Crazy Idea: Protectionism instead of Trade


Older readers probably still remember Camillo Felgen well. The Luxembourgish singer — of “Sou laang wéi s du do bass” (“As Long As You Are There”) and “Ich hab Ehrfurcht vor schneeweißen Haaren” (“I Respect Your Gray Hair”), among others — and commentator headed the television program “Spiel Ohne Grenzen” (“It’s a Knockout”) from 1965 to 1973. The beloved show, in which teams from different European countries competed against each other in creative games, took place long before the creation of a domestic market with free movement of people became core to the European Union. When the Schengen Agreement took effect, passport controls at internal borders became obsolete. With their recent, temporary (at least for now) reintroduction, the wheel of time has been rolled backward a little.

World trade has been moving in reverse for some time now. If the period since the 1947 General Agreement on Tariffs and Trade, from which the World Trade Organization eventually took shape, was the heyday of free trade, followed by multi- and bilateral free trade agreements, the wind has already begun blowing in a different direction. Protectionism is experiencing a revival. China, the U.S., and even European countries are imposing special tariffs on imported goods. The conflicts are being fought with increasing severity, such that one can already speak of “trade wars.”

The age of globalization seems to be over. It had caused an increase in global trade, and the dismantling of barriers to trade led to the smoother exchange of goods. More competition and a wide supply of goods, as well as low prices, were the result. Globalization did not only create new jobs; it also pulled millions of people out of poverty.

Its critics, however, pointed out that the wealth it created was unequally distributed and that industrialized countries increasingly outsourced production to other countries to cut costs. Big corporations exploited cheap labor in developing countries. The accusations also affirmed that globalization resulted in a bigger division between rich and poor, more dependence on other countries, a few global players gaining the advantage, increased strain on the environment, acceleration of climate change and, last but not least, global standardization. Free trade agreements like the Transatlantic Trade and Investment Partnership or the EU-Mercosur Trade Agreement were torpedoed. A famous example was the disagreement about chlorinated chickens.

On his way into the White House, Donald Trump, who imposed thousands of tariffs during his first term in office, announced again and again that he would impose high import tariffs. He believes that they will cause companies to relocate production from overseas back to the U.S. The trade partners who are attacked would impose their own tariffs in retaliation. Global trade would collapse; trade blocks would take shape that closed themselves off to the outside. Corporations and consumers would have to bear the costs; the cost of living would increase, and the GDP would shrink.

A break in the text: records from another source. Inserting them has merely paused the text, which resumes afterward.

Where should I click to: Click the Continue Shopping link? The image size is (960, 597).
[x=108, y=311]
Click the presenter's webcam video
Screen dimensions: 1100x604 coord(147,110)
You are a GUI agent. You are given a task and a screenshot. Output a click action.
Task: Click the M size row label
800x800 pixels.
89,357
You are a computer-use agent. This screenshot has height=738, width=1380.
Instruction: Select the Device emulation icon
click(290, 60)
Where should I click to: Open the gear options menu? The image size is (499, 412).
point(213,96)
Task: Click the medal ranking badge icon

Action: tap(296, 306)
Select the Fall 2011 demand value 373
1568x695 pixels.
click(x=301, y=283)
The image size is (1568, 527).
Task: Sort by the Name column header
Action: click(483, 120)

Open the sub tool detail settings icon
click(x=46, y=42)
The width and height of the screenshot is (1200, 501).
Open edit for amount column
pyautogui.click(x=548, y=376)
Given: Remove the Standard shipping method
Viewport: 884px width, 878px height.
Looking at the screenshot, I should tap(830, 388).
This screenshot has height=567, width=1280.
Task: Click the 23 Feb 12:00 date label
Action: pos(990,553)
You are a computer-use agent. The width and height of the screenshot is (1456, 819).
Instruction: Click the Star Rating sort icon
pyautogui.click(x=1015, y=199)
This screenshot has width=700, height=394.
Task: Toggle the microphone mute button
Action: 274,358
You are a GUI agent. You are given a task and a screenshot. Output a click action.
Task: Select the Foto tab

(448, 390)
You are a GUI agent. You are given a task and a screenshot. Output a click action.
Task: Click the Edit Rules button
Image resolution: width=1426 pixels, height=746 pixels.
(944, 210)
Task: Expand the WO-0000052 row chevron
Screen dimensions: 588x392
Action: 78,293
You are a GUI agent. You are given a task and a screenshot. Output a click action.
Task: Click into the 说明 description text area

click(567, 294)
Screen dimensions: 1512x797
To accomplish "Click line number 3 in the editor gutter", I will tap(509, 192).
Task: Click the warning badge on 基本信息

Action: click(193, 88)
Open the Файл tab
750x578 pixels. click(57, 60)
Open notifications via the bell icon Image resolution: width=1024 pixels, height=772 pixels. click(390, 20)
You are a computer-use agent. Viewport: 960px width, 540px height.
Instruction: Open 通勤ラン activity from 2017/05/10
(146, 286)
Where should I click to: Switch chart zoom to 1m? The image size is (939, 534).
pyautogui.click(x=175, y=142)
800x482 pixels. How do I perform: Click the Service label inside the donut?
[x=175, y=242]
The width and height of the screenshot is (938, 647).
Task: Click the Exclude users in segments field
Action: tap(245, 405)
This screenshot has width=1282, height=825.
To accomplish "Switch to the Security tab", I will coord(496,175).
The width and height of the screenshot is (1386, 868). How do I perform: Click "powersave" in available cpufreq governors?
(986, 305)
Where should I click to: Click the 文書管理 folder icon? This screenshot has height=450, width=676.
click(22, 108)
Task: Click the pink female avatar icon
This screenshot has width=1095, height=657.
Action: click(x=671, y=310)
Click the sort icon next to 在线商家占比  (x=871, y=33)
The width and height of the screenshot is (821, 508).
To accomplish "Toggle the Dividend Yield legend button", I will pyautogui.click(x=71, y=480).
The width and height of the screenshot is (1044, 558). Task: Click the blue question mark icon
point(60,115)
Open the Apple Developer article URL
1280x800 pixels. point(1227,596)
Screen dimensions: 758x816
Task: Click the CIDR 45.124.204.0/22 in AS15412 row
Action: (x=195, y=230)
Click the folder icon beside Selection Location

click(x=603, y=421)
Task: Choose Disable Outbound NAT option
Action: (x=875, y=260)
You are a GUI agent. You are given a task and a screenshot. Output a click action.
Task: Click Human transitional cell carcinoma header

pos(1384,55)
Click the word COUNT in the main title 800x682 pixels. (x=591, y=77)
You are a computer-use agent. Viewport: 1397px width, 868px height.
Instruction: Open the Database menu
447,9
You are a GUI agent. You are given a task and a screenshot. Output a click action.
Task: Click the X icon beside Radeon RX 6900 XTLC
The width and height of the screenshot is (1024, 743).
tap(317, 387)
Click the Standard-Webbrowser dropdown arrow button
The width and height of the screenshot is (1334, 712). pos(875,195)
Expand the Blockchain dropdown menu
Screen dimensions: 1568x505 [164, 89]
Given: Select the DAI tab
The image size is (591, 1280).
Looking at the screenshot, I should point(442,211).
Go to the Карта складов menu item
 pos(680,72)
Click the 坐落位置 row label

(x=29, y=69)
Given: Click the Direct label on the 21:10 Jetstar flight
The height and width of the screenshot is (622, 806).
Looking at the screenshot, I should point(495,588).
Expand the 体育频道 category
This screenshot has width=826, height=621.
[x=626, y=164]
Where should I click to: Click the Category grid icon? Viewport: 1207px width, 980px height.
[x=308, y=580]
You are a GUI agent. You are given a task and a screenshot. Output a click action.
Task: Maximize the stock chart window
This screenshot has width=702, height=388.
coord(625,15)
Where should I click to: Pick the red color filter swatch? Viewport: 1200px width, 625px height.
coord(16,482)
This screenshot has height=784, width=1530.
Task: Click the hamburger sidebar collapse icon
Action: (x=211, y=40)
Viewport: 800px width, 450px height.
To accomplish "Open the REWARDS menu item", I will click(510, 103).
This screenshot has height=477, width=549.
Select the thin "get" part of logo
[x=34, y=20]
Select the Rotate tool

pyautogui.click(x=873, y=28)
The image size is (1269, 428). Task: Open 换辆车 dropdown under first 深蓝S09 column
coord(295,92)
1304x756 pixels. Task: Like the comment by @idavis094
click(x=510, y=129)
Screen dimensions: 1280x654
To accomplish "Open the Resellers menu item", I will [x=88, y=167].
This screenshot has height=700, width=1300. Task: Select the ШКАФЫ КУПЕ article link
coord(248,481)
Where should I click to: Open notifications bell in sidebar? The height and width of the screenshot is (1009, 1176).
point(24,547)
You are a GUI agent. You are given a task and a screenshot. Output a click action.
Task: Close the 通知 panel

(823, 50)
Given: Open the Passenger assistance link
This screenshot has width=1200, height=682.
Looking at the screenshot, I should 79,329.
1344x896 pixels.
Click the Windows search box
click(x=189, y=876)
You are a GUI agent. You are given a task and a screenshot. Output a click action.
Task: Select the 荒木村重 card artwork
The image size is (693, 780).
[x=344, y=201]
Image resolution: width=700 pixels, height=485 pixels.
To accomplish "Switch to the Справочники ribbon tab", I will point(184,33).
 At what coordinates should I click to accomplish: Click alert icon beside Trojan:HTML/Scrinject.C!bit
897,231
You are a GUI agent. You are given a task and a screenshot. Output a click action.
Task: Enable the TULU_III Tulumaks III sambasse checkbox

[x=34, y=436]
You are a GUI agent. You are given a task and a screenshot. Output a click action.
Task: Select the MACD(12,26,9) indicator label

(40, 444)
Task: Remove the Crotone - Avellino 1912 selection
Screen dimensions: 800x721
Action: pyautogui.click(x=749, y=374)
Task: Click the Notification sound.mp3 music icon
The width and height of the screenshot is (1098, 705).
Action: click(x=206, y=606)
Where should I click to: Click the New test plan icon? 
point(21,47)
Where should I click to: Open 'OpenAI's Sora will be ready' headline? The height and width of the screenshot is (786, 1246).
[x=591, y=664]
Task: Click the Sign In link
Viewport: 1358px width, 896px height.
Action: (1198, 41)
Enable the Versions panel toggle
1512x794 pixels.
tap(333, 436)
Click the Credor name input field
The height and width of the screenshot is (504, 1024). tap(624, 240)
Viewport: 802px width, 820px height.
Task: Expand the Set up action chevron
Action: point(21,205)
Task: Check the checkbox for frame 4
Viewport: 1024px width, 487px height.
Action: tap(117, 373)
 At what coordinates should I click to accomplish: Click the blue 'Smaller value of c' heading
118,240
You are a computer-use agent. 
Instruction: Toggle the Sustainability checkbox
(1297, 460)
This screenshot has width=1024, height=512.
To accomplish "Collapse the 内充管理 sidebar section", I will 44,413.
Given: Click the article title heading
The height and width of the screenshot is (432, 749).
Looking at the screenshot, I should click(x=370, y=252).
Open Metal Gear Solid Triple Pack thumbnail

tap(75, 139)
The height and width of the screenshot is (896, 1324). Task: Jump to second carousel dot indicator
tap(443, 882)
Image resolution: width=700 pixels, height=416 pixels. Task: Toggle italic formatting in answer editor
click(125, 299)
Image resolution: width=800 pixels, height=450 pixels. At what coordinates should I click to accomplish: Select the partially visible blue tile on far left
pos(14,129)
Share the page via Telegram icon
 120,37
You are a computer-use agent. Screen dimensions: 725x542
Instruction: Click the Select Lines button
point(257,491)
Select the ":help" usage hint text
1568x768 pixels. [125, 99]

The crazy idea that globalization made the country poor has crystallized in the U.S. It is better to close the country off to the world, they say. Protectionism has become a cure-all, writes the Süddeutsche Zeitung. Trump’s opponent, Kamala Harris, hardly presented herself as less protectionist. Even Joe Biden retained Trump’s tariffs and even raised some of them. The Economist has called it a “Trumpification of American policy.”* Protectionism has gone mainstream, at least in the U.S.

*Editor’s note: This quote, though accurately translated, could not be independently verified.